New Patterns, and a discount

Over the past few months, I’ve been working on a number of patterns. Tonight I have released two of them for sale, and they are cousins of the popular pattern, Benji.

First up is the Benji Beret. I was approached by a knitter who had made a number of Benji beanies for a newborn babies at her local hospital. She enjoyed knitting the Benji pattern but felt it would not suit her – could I tell her how to make it into something loser and more flattering? I worked up the Benji Slouch hat, but she decided a beret style would suit her better. So thus a whole set of Benji hats started to emerge…

 I made both samples from a yarn that was new to me – the lovely Rare Essentials yarn. An 80% Alpaca, 20% merino yarn in DK weight, I used around 60g for each hat, and used various contrasts: the darker hat uses a white Patons DK Merino, and the light blue hat uses Madelinetosh Tosh DK in Silver Fox.  You can use either DK or worsted weight yarn for the beret. The DK drapes beautifully, and I think this will be a very enjoyable hat to wear in the late autumn when the chill starts to set in.

The Benji Slouch Hat is the other pattern released tonight. This is a fun design that incorporates pleats that give the hat its slouchy structure. This adds a little more challenge to the pattern, but it is very achieveable all the same.
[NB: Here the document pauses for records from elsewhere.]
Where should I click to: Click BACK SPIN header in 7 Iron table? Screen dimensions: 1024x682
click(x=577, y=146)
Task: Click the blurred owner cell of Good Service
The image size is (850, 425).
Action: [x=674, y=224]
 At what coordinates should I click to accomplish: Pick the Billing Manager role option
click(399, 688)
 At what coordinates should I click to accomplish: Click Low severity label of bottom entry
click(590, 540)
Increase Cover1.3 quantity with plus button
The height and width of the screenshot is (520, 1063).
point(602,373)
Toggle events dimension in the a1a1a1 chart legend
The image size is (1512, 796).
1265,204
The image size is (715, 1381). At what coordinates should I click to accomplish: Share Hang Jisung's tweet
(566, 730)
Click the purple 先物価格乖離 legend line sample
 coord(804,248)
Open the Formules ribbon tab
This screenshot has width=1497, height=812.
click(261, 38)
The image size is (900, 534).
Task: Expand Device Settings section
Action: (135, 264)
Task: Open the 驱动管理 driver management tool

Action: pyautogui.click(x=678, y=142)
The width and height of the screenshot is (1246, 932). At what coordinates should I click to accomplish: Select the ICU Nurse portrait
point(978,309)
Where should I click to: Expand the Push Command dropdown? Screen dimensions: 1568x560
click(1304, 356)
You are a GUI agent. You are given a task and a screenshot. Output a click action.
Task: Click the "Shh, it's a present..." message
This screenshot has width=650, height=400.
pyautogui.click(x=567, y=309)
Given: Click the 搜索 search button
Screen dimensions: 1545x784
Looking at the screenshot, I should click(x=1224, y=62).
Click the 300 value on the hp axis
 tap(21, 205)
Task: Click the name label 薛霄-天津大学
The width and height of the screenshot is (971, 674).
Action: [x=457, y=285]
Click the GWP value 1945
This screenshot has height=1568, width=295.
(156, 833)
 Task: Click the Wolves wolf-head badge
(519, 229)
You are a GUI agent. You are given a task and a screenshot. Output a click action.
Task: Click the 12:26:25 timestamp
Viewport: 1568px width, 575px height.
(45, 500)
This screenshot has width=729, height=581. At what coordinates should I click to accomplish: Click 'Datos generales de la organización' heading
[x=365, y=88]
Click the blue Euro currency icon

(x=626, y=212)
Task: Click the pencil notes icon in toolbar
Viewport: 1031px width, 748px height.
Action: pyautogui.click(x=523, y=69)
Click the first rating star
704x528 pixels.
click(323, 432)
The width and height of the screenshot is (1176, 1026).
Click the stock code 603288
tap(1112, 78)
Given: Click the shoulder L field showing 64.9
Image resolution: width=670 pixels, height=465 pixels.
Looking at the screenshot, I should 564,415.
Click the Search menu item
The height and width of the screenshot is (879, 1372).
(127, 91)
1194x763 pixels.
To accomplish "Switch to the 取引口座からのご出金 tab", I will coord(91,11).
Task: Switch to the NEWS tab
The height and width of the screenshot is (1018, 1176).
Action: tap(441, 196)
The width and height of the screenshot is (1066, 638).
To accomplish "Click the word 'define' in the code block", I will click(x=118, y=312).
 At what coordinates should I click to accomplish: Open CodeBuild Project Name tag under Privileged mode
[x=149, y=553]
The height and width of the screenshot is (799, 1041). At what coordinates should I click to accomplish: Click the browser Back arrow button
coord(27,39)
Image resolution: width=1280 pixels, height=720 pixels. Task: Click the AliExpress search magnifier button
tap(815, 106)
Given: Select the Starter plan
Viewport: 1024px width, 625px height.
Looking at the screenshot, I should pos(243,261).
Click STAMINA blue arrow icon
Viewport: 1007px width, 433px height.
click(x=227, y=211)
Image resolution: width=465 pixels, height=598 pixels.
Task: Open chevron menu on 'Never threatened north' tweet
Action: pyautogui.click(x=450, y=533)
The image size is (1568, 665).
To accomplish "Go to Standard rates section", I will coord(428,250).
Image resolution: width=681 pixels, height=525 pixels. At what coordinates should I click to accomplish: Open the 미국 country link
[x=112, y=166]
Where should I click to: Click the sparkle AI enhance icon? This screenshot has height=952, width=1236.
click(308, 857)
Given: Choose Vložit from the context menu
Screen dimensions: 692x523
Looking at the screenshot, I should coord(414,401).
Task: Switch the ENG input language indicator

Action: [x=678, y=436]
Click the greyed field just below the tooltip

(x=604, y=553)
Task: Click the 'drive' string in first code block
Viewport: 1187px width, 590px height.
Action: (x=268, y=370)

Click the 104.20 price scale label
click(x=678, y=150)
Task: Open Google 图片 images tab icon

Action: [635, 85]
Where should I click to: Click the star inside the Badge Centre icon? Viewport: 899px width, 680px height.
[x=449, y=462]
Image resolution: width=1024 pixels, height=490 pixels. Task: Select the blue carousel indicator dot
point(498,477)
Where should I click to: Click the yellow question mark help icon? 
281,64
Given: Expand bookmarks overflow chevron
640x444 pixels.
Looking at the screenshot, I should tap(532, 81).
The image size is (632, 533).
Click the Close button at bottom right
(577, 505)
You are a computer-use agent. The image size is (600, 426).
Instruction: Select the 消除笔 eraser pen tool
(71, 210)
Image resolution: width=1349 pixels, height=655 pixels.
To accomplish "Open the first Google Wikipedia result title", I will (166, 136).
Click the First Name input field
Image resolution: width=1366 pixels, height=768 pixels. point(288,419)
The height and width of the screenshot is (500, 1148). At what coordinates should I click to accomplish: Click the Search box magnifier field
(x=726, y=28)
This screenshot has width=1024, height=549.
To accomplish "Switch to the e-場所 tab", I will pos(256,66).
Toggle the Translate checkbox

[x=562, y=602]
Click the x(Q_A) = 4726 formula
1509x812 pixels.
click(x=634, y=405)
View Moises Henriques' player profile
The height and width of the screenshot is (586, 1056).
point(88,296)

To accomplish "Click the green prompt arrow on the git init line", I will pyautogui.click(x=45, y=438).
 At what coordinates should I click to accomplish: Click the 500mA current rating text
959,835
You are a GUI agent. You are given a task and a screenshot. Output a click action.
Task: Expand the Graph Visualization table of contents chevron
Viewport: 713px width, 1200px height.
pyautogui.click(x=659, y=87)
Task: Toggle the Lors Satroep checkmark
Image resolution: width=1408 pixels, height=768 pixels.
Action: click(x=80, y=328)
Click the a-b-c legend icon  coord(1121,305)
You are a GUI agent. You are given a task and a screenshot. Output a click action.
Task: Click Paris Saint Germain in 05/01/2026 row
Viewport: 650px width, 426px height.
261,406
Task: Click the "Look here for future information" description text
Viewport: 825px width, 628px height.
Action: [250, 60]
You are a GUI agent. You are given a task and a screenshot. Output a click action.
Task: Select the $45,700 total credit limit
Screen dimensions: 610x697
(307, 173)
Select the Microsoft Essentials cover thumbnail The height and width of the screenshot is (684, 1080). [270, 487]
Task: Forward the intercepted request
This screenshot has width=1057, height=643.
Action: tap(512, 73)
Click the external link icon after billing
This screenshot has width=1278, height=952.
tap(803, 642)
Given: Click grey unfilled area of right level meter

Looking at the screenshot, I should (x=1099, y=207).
This sample is knit up in 100Purewool 3 ply worsted, undyed, with some lovely Ladybug Loops yarn variegated yarn as the contrast yarn. This was a cute, fun contrast and is bright and cheerful.

Each of these pattern are available on Ravelry, and if you would like, you are also able to purchase them together with the Benji beanie pattern as an ebook.

AND if you already own the Benji pattern, when you purchase either of these patterns you will automatically receive a 50% discount at the checkout.

 

Yarny Magic

I had the most delicious yarn delivery earlier this week. I had signed up for a Magic Yarn Ball swap, faithfully sent mine away (just a day or two late) and sat back to await my own one. I wasn’t disappointed either – Miss 3 and I opened my parcel to reveal…

A beautifully wrapped parcel. Oh, the excitement! (Oh the embarrassment, I didn’t wrap mine in anything but bubble wrap!)

And inside…

 Gorgeous 10ply hand-dyed yarn, in the most delicious shades of red. I love me a good semi-solid, and I’m such a sucker for red.

Now, the general idea with a magic yarn ball is that wrapped inside are treasures, and that you knit out each one. So, I had to cast on! I chose to cast on a hat pattern I had admired but not had a chance to knit. It is the lovely Brambles beret, a free pattern from Knitty.com. I have used some modifications that I spied in other FOs on Ravelry, so you’ll have to watch this space for the finished hat when it’s done. I’ve got a bit of other knitting on at the moment, so I’m making sure I do some on this every evening – to try to get the parcels out from inside of course!

The yarn was sent to me by the lovely Emma, from the brand new yarn dyers Olive and Emma. Emma has just opened up shop, although she has been dyeing yarn for several years for herself, swaps and the odd custom job. I’ve always admired her work, so I’m delighted to have the chance to try is out for myself.  It is super pretty so far!  You should check out her shop stocking – Wednesdays at 8pm NZ time – so, she’ll be loading stock up this evening.  She’s posted some gorgeous pictures of her work there, along with links of some knit up – I’m sure you’ll love her yarn too if you get your hands on some.